Everyone: WHERE’S TOADETTE?!

Luigi: Great. Now someone ELSE is dead…

Pork Chop: As if I care.

BOOOOOM!

Lemmy: The Wario Bros. are alive.

Pork Chop looks down and sees Wario and Waluigi throwing bombs.

Wario: ACK! THEY’VE SEEN US!

Waluigi: ATTACK!

Wario and Waluigi run away.

Iggy: Strangest… attack… ever…

Mario: LOVE!

Wario: You think our attack is over…

Waluigi: How very wrong you are…

Jolene: How can they be talking if they just ran away?

Wario: Um…

Waluigi: WE’VE BEEN DISCOVERED!

They somehow run away again.

Jolene: Our readers deserve a more descriptive sentence then THAT!

Wendy: …

Luigi: What are you talking about?

Jolene: Never mind.

Wendy: Now what?

Mario: Let’s-a do the Mario!

Jolene: And how does that help us?

Mario: It quenches thirst!

Iggy: And how does it quench thirst?

Mario: Ummmmmmm…

Pork Chop: I have an overwhelming urge to kill Mario.

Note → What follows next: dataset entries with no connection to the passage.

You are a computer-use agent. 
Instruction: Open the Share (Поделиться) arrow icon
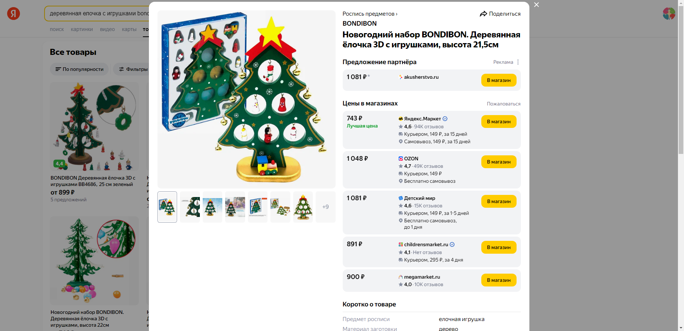coord(483,14)
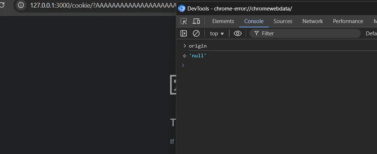Select the 'null' output value
The width and height of the screenshot is (377, 154).
[198, 56]
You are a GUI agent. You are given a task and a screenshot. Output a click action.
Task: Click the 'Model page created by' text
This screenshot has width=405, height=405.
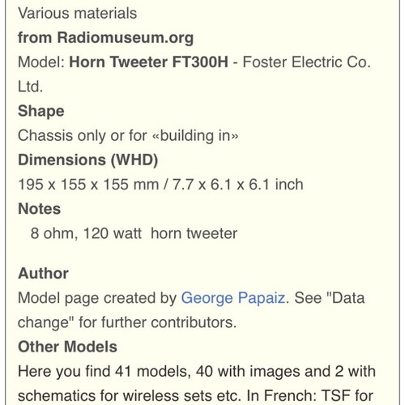97,298
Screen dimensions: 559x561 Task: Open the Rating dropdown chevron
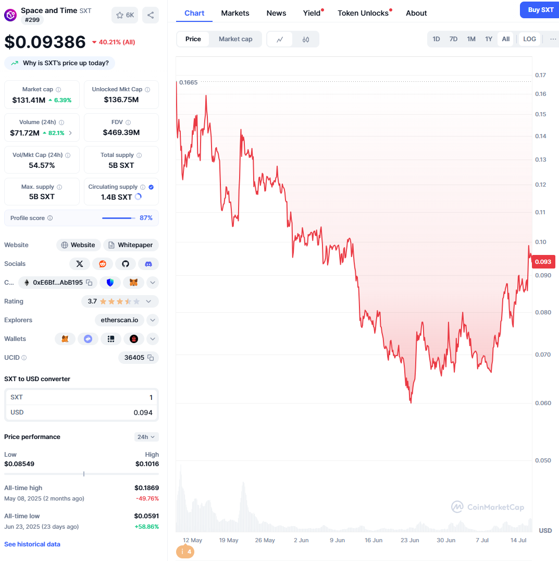click(148, 301)
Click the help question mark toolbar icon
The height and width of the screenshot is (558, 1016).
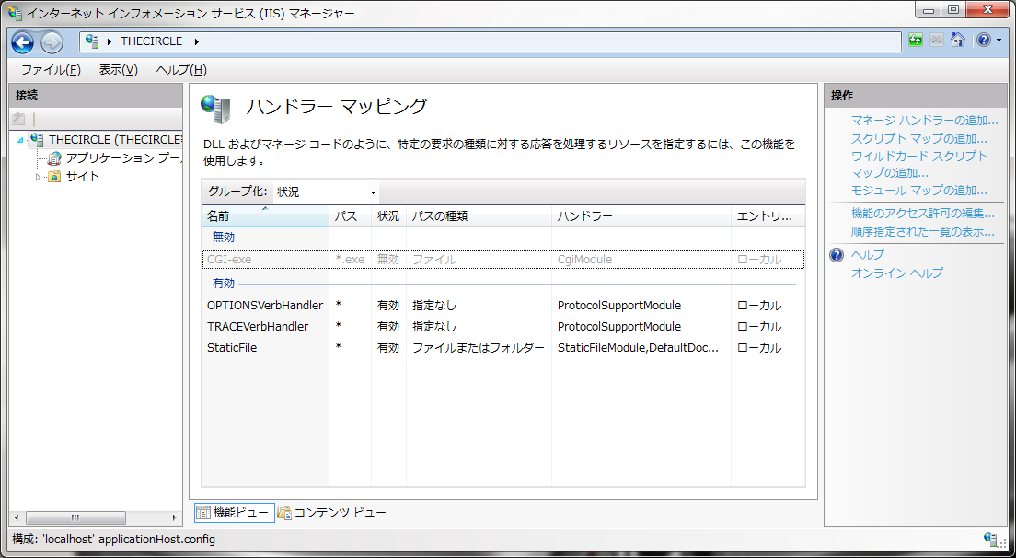[x=983, y=41]
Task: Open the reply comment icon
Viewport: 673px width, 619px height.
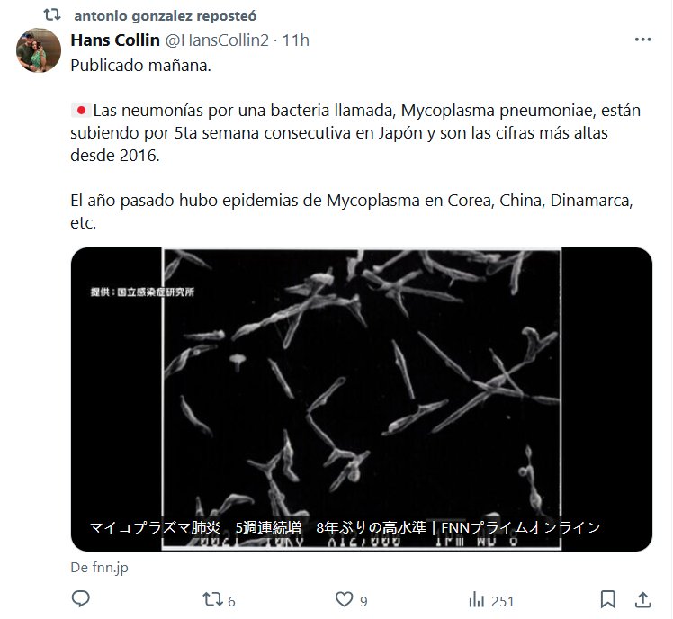Action: [x=81, y=598]
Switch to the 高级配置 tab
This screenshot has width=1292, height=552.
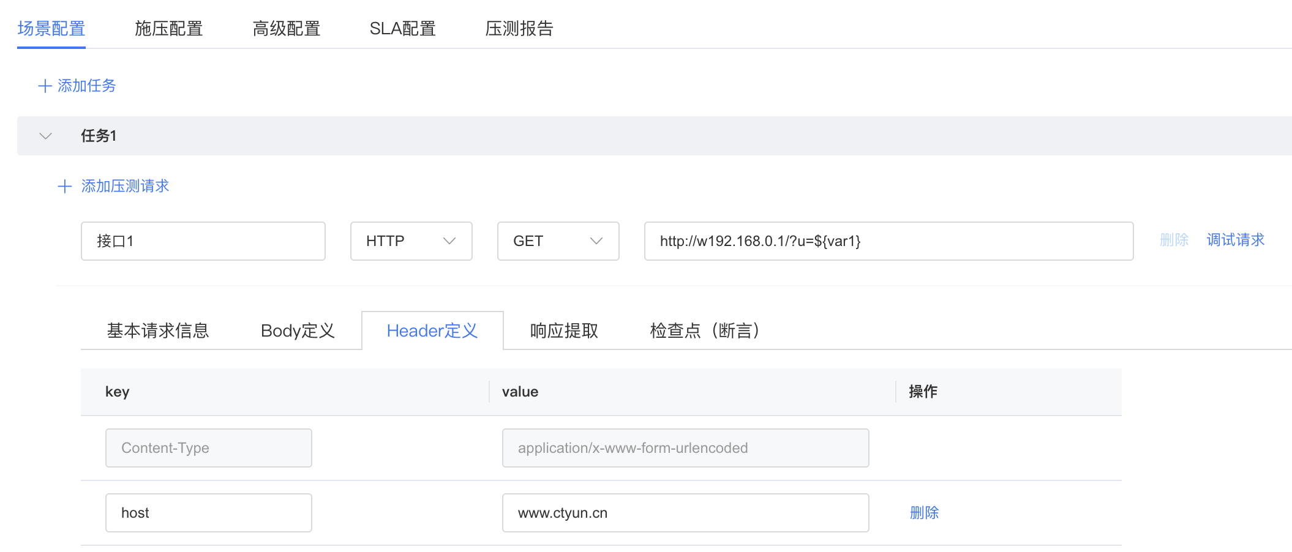point(286,29)
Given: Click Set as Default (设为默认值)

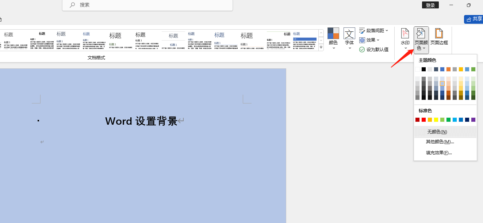Looking at the screenshot, I should point(374,49).
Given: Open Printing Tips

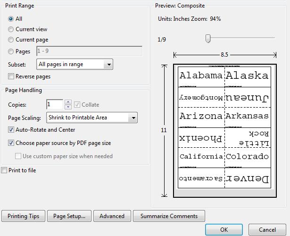Looking at the screenshot, I should (24, 216).
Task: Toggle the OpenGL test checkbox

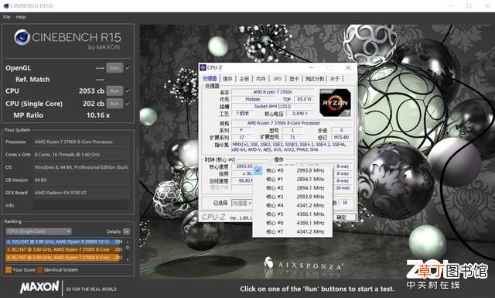Action: (x=128, y=67)

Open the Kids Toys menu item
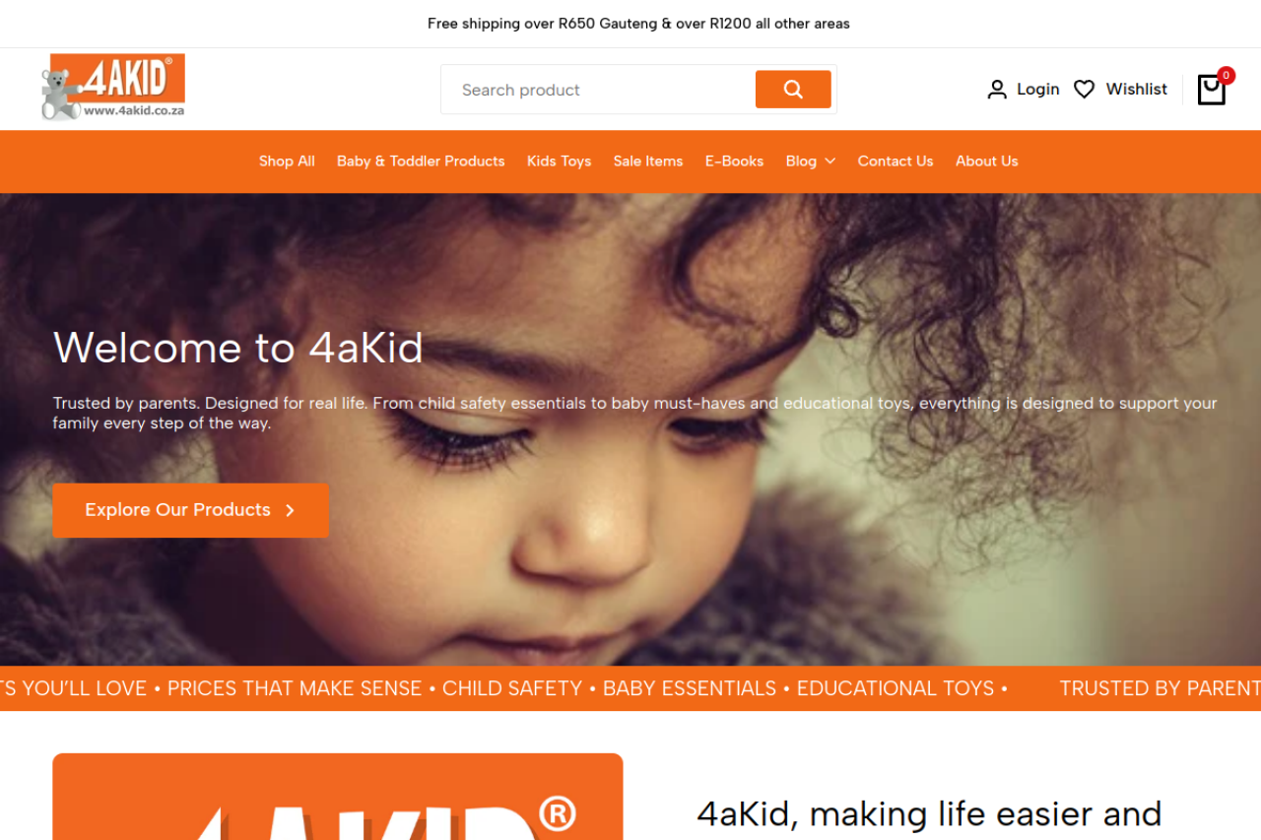tap(559, 162)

Jolene: Okay, for one thing, we shouldn’t look down.

Everyone, including Jolene, looks down.

Everyone: AAAAAAAAAAAAAH!

Everyone faints and falls off of the cloud.

Meanwhile…

Black Yoshi: My queen?

Shadow Queen: Welcome, Neville.

Black Yoshi: Yes, my queen. Your dungeon is now full to the brim.

Shadow Queen: So, you’ve got Captain Syrup and…

Black Yoshi: Well, there’s Bowyer and Toadette.

Shadow Queen: WHAT?! NEVILLE, I THOUGHT THEY WERE DEAD!!!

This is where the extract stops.